The press text mentions: "During the tour in Slovakia when they get to the former borders of the communist bloc, the symbolism of the Iron Curtain moves the Afghan story to a completely different perspective." Can you talk about this different perspective?
Before the fall of the Iron curtain in 1989, it wasn't much different for us in Slovakia, when many people decided to risk their life, flee the country and become refugees in the Western world like Afghans do today. The conditions in the country are unbearable for many, facing prison or even death. I think people tend to look at it through different optics. If there are refugees from the Eastern block it is acceptable, if they are from Afghanistan, it is not. So we wanted to find similarities between people running from tyrant regimes - either communism or Muslim fundamentalists - the reasons are the same. The people can't live without their basic human rights, and if the regime is oppressing them and you can't fight it, you have to flee. It's everybody's personal decision, and none of those two options is an easy one.
The situation in Afghanistan has been changing rapidly, with the Taliban rule, a lot has gotten worse for women. Women are excluded and banned from university and secondary schools, many workplaces, etc. Are you still in touch with the orchestra, and how are they nowadays?
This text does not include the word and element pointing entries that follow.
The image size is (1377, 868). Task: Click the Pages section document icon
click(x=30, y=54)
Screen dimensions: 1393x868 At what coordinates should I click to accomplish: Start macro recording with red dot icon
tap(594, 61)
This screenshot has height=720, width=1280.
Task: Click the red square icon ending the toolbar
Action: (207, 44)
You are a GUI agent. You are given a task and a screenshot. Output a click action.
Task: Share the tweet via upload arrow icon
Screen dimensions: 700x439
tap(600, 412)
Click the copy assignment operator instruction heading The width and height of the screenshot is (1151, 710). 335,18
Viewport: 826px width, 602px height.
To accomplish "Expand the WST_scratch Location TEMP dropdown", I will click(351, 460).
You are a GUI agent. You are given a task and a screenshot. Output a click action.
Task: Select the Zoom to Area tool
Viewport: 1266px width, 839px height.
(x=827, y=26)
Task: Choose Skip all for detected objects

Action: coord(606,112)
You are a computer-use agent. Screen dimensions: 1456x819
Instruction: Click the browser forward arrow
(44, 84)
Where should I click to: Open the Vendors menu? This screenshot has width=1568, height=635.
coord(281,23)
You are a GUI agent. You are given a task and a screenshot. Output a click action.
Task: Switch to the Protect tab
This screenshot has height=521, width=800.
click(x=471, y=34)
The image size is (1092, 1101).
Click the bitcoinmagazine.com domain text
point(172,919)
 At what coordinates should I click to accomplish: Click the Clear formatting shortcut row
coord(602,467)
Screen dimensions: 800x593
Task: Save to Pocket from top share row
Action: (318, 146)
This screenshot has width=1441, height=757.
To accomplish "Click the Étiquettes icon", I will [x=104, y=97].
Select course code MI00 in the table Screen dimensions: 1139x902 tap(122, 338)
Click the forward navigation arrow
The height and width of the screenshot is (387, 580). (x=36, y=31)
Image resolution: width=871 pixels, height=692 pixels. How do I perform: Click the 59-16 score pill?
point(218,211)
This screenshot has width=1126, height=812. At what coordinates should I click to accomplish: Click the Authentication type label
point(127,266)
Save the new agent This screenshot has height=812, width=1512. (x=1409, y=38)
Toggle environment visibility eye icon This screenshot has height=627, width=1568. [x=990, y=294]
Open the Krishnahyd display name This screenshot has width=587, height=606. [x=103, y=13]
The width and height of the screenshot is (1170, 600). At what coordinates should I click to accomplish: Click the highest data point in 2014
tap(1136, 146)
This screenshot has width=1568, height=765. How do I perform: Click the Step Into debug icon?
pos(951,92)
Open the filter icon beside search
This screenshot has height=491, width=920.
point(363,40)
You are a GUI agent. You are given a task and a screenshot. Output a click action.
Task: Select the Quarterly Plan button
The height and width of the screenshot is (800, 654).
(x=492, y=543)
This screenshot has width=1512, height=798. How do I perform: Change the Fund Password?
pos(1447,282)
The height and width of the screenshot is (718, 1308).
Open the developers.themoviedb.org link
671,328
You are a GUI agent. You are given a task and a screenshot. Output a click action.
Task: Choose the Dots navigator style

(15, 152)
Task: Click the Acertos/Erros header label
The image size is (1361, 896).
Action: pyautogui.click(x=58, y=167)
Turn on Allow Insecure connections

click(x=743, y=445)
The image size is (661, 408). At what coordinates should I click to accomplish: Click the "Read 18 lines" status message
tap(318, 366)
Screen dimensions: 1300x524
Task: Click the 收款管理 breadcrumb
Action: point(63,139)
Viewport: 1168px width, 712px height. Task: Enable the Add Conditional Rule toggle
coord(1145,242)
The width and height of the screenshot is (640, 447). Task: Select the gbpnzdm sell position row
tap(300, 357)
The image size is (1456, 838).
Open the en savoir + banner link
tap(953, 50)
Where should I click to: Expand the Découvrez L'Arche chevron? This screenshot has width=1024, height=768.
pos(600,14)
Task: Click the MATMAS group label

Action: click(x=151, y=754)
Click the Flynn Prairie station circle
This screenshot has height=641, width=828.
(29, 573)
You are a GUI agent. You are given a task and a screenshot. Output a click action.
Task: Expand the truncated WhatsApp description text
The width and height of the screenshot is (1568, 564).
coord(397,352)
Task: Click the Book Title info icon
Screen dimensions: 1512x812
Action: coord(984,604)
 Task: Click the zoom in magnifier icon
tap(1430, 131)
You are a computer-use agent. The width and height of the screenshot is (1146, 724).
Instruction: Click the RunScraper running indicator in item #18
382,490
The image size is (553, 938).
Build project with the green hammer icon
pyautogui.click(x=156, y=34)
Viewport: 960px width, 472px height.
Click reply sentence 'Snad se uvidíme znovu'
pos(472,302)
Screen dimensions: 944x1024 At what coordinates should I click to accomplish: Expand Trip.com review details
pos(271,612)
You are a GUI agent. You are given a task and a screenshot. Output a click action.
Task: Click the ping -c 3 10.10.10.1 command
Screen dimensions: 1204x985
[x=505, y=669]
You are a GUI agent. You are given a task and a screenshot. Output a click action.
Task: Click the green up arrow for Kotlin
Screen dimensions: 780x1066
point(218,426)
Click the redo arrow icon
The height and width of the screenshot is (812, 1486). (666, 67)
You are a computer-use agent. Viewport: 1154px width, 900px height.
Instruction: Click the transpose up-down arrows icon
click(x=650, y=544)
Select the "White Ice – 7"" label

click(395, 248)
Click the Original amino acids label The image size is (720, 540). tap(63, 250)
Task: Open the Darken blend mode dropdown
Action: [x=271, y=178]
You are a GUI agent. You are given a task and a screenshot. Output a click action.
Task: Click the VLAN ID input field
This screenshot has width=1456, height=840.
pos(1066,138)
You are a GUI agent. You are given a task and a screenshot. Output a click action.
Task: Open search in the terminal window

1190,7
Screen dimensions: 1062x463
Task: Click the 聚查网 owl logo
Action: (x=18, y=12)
Doctor Ahmad Sarmast - the head of the Music Institute in Afghanistan and the orchestra were able to evacuate the music school to Portugal, where they found refuge. I have no idea how he was able to do this, but he saved 108 of their students, who continue to study music there. I am sure it required an inhumane effort in those turbulent times when America withdrew its forces and people were blocking the airport in Kabul in an attempt to get on the plane and fly to safety. Suddenly everybody working with foreign NGOs was in danger. The Taliban militia raided their school a few days later after they fled and destroyed all the instruments and everything they left behind. In today's Afghanistan, they would be persecuted, without a chance to study. I am hoping our film will draw attention to the atrocities committed by the Taliban and urge international support for people in Afghanistan. Because, as Dr. Sarmast says: It's a small group of heartless people who are holding the majority of the country kidnapped.